The console log is not available when you’re using the cli-server. This is because STDERR is directed to /dev/null/, which is needed in order to make the server run in the background. Instead, you can either log everything to a log file:

// Log using the wrapper
$workflow->log( 'This is a log message', 1 );

// Log using the Log component:
Alphred\Log::file( 'This is a log message', 1 );

Or, debug without the cli-server by just running the script filter with:

php src/script-filter.php "{query}"

And, once that works, turn on the cli-server with the regular invocation:

bash server-scripts/server.sh src/script-filter.php "{query}"

What’s to gain?

Why create a server?

Well, PHP is fast to run, but it’s slow to start, partly because the php binary is so large. Thus, there is some noticeable lag, especially when running a script for the first time in a while.

PHP compiles your script to OpCode before running it. If the script has been run recently, then it uses the OpCode; otherwise, it needs to recompile it, slowing things down.

The server runs quickly, making everything feel more responsive. It adds that extra little performance to your script filters.

Can I use it on my other scripts?

Yes, you could, but you don’t get nearly as much value from it. Script filters deal with user-interaction, and so we notice when they run slowly.

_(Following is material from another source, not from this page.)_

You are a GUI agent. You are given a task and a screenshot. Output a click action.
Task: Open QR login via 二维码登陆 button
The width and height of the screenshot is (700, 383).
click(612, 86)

We don’t notice, nearly as much, when other scripts run slowly.

Running the server

Alphred’s cli-server scripts launch the server on http://localhost:8792, and then makes cURL calls to it. But, we don’t want to launch a server and leave it running forever on the user’s computer, so Alphred launches a kill script at the same time that stops the server after a period of inactivity, usually 20-30 seconds.

Won’t it clash with other workflows that use it?

No. The server is launched so that the “web root” is in the directory where all the workflows are stored. The server.sh file routes the request into your workflow. This makes sure that workflows won’t fight over the cli-server. But it also means that you have to be more careful with your paths in the PHP scripts because $PWD is now set not in the workflow root, but one directory level below it, where all the workflows are. So, set file paths either as absolute (if you’re access the cache or data directories), or make them more explicitly relative using __DIR__

__DIR__ is the directory of the current php file.

So, if you had a directory setup like:

info.plist
icon.png
workflow.ini
icons/icon1.png
icons/icon2.png
server-scripts/alphred_urlencode.sed
server-scripts/extend_query_server.sh
server-scripts/kill.sh
server-scripts/server.php
server-scripts/server.sh
src/action.php
src/script-filter.php

Then, to access the icons from script-filter.php, you would write:

$icon1 = __DIR__ . '/../icons/icon1.png';
$icon2 = __DIR__ . '/../icons/icon2.png';

To include the server script, you would write:

require_once( __DIR__ . '/../server.php' );

Important Notes

The console log will not work, which makes debugging a bit harder. Well, the console log still works, but the console is just taken somewhere else that the Alfred debugger cannot read. File logs still work just fine.

If you get curl errors with a 500 http response code, it probably means that there is a bug in the php script.

Do not include files with require_once( './src/my_file.php' ); because they will not be found. Instead, use something like: require_once( __DIR__ . '/src/my_file.php' ); The magic __DIR__ is the directory where the php file is located.

Make sure that you escape double-quotes; otherwise, your entire query might not end up in $argv[1].